## Begin Page extract

A Penny Saved Means a New Kitchen Countertop

6 Materials
$50
2 Days
Medium

We needed to replace the "cookbook pages" top on our kitchen island (which we made from two old nightstands). I'd been collecting penny project ideas on Pinterest and just knew this would be a perfect kitchen project.
I started collecting and polishing pennies. Lots and lots of pennies. Actually about $22 worth, and spent 12 hours total polishing each and every one.
We roughed up the surface with a sander then painted it flat black so the pennies would pop against the dark color. Then we nailed stained molding pieces to the edges leaving a bit of depth all around so the resin would pool. We used Minwax Polyshades in Maple for the wood. It has the stain and sealer all in one product.
We did NOT glue the pennies down. We did NOT put them in any kind of order or pattern. But we did shift them around alot to mix all the metallic shades of the polished coins.

## End Page extract
## Begin Data excerpts

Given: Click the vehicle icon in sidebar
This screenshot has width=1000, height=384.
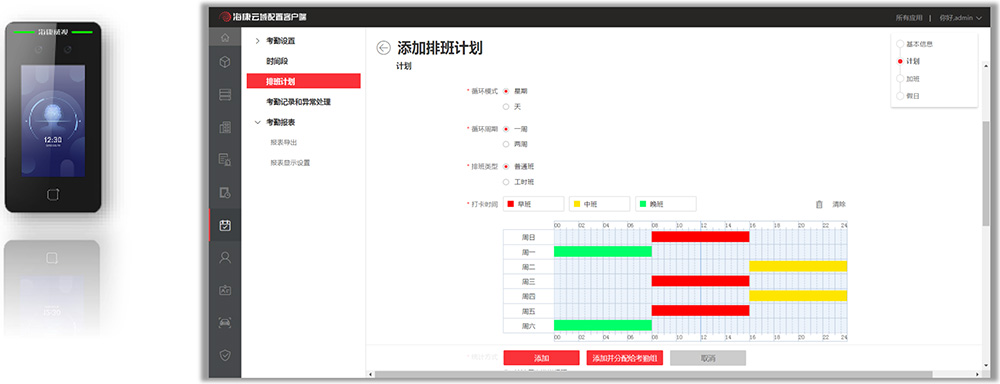Looking at the screenshot, I should point(224,323).
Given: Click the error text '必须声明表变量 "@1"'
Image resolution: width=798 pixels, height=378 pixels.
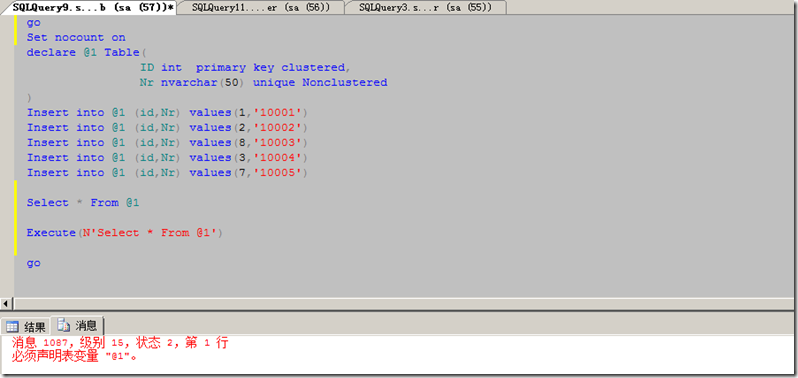Looking at the screenshot, I should [x=74, y=357].
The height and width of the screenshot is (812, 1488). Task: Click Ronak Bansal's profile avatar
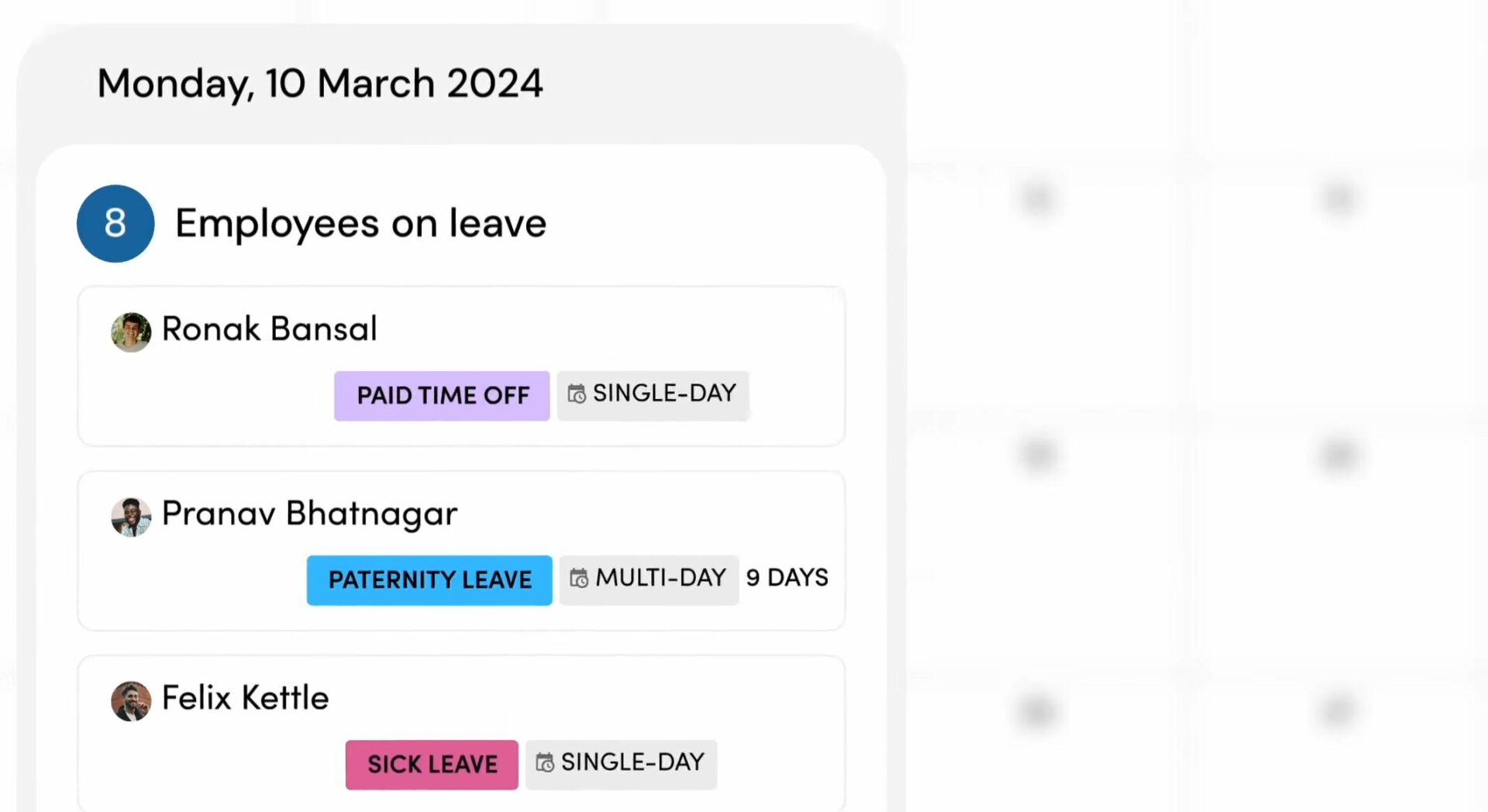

## End Data excerpts

### Problem statement:
Could you copy out the whole penny kitchen countertop text from above, word for word?

### Right answer:
A Penny Saved Means a New Kitchen Countertop

6 Materials
$50
2 Days
Medium

We needed to replace the "cookbook pages" top on our kitchen island (which we made from two old nightstands). I'd been collecting penny project ideas on Pinterest and just knew this would be a perfect kitchen project.
I started collecting and polishing pennies. Lots and lots of pennies. Actually about $22 worth, and spent 12 hours total polishing each and every one.
We roughed up the surface with a sander then painted it flat black so the pennies would pop against the dark color. Then we nailed stained molding pieces to the edges leaving a bit of depth all around so the resin would pool. We used Minwax Polyshades in Maple for the wood. It has the stain and sealer all in one product.
We did NOT glue the pennies down. We did NOT put them in any kind of order or pattern. But we did shift them around alot to mix all the metallic shades of the polished coins.